Lawyer: Conflict of interest in SMOC case possible Saturday, June 7, 2008
Dan McDonald 508-626-4416 Metrowest Daily News
FRAMINGHAM -- With more than a week before the Zoning Board hears a social service agency's appeal to move its headquarters, a tangled web of issues has already spun itself around the proceedings.

Woven into that gossamer is the ongoing SMOC legal battle with the town, the possible appearance of a conflict of interest between the potential project developer and the ZBA chairman, and a public weighing federal court costs with First Amendment rights.

SMOC wants to move its headquarters from 300 Howard St. to a five-acre industrial site on 15 Blandin Ave. The nonprofit social service agency bought that property from NStar in 2005 for about $2.2 million.

The project would move SMOC into a manufacturing zone.

Building Commissioner Michael Foley has rejected the idea, prompting SMOC to take the matter to the ZBA.

Despite the zoning restrictions, SMOC lobbied for the move citing the Dover Amendment, a Massachusetts law that allows some organizations that meet specific criteria to circumvent local zoning rules.

For the Dover Amendment to kick in, certain requirements - such as an educational use of a facility - have to be proven.

SMOC said the site would include classrooms and a career center. Foley disagreed, stating that the primary or dominant use is not educational and therefore did not qualify for the Dover distinction.

Foley reviewed plans for the project drawn up by Capital Group Properties, which is owned by William Depietri of Southborough. Depietri is the brother-in-law of the ZBA chairman, Phil Ottaviani Jr.

SMOC Executive Director Jim Cuddy confirmed Depietri's company is being considered to complete the $10 million to $13 million overhaul of the 50,000 square-foot building.

Rob Meltzer, a local attorney active in town politics, worries about a potential conflict of interest.

"Can the town hear this case with (the lawsuit) pending for the benefit of a private developer whose brother-in-law is the chair of the ZBA?" Meltzer asked in a phone interview this week.
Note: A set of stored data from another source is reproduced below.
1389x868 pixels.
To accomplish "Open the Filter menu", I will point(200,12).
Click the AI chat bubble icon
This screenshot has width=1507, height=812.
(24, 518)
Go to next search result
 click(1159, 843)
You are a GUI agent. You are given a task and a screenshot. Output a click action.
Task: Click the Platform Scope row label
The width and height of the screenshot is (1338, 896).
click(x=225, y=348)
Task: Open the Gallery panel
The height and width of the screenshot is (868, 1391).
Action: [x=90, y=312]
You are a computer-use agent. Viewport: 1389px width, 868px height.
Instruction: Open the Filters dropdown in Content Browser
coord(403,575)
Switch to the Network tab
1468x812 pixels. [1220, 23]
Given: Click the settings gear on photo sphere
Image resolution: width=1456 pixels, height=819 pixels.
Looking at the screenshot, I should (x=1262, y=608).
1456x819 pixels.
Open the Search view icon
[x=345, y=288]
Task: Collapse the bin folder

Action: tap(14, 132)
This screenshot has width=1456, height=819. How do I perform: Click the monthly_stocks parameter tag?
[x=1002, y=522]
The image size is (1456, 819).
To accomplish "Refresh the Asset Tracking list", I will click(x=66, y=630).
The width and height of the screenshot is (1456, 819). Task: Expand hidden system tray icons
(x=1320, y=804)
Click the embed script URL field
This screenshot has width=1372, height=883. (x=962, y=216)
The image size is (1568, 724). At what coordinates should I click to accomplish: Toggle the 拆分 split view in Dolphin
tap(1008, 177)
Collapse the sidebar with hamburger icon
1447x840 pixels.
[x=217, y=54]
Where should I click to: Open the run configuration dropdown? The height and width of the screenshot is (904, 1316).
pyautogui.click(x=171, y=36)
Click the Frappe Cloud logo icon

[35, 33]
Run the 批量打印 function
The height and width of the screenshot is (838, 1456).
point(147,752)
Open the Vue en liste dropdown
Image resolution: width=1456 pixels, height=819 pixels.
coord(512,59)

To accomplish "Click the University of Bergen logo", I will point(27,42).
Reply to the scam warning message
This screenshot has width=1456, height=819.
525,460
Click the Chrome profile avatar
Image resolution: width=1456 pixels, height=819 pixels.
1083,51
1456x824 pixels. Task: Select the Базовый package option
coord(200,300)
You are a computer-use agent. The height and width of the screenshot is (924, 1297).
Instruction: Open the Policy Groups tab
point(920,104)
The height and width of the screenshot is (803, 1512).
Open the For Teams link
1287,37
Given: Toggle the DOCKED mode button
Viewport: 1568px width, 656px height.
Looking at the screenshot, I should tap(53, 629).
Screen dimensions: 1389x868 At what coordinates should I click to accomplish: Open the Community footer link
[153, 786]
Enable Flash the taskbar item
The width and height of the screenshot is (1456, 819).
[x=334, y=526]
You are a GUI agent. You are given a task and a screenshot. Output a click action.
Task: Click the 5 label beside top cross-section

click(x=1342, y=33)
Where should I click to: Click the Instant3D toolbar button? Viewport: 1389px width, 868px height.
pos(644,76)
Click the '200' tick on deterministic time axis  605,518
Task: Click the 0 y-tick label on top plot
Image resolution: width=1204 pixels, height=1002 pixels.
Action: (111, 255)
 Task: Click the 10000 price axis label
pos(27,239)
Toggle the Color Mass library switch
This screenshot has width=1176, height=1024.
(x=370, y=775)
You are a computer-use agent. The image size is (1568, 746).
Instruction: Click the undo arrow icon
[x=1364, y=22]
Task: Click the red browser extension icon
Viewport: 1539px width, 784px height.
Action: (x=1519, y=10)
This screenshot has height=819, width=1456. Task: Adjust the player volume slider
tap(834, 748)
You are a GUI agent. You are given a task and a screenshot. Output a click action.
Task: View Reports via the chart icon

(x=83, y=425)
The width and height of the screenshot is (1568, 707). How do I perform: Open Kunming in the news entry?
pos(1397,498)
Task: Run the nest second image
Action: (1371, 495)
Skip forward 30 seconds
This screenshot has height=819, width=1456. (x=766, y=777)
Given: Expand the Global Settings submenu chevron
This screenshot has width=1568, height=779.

Asked about that potential conflict, Ottaviani said he would disclose in writing his relation with Depietri if he decides to sit on the case. He said he has not decided whether he will take part.

Of his brother-in-law's involvement, Ottaviani said, "He's designed a building and that's his only involvement to date."

But the connection between Depietri and Ottaviani goes deeper than blood.

On Sept. 11, 2000, when Depietri was involved with a Marlborough financial group called Wolfpen Financial LLC, that firm granted a $175,000 mortgage loan to Ottaviani's wife, Marilyn, through Salem Badger Realty Trust - a group for whom she served as a trustee, according to Secretary of State William Galvin's office.

"My brother-in-law has had a financial interest in Wolfpen, no question," said Ottaviani.

In a phone interview yesterday, Depietri said he has dropped his ties to Wolfpen.

Meltzer said he worries that residents may be cowed from speaking their minds on the Blandin Avenue proposal because they fear getting sued by SMOC.

SMOC's lawsuit - alleging town officials and residents conspired to stymie the expansion of the agency's social services and therefore discriminate against the disabled in violation of federal law - has created an atmosphere of fear and muzzled free speech, said Meltzer.

"Maybe this is what SMOC wants - to be able to operate with impunity," he said.

Cuddy said the case was not about free speech.

"You're talking about denying poor and disadvantaged people the same rights that you and I have," said Cuddy.

SMOC goes before the ZBA on June 17.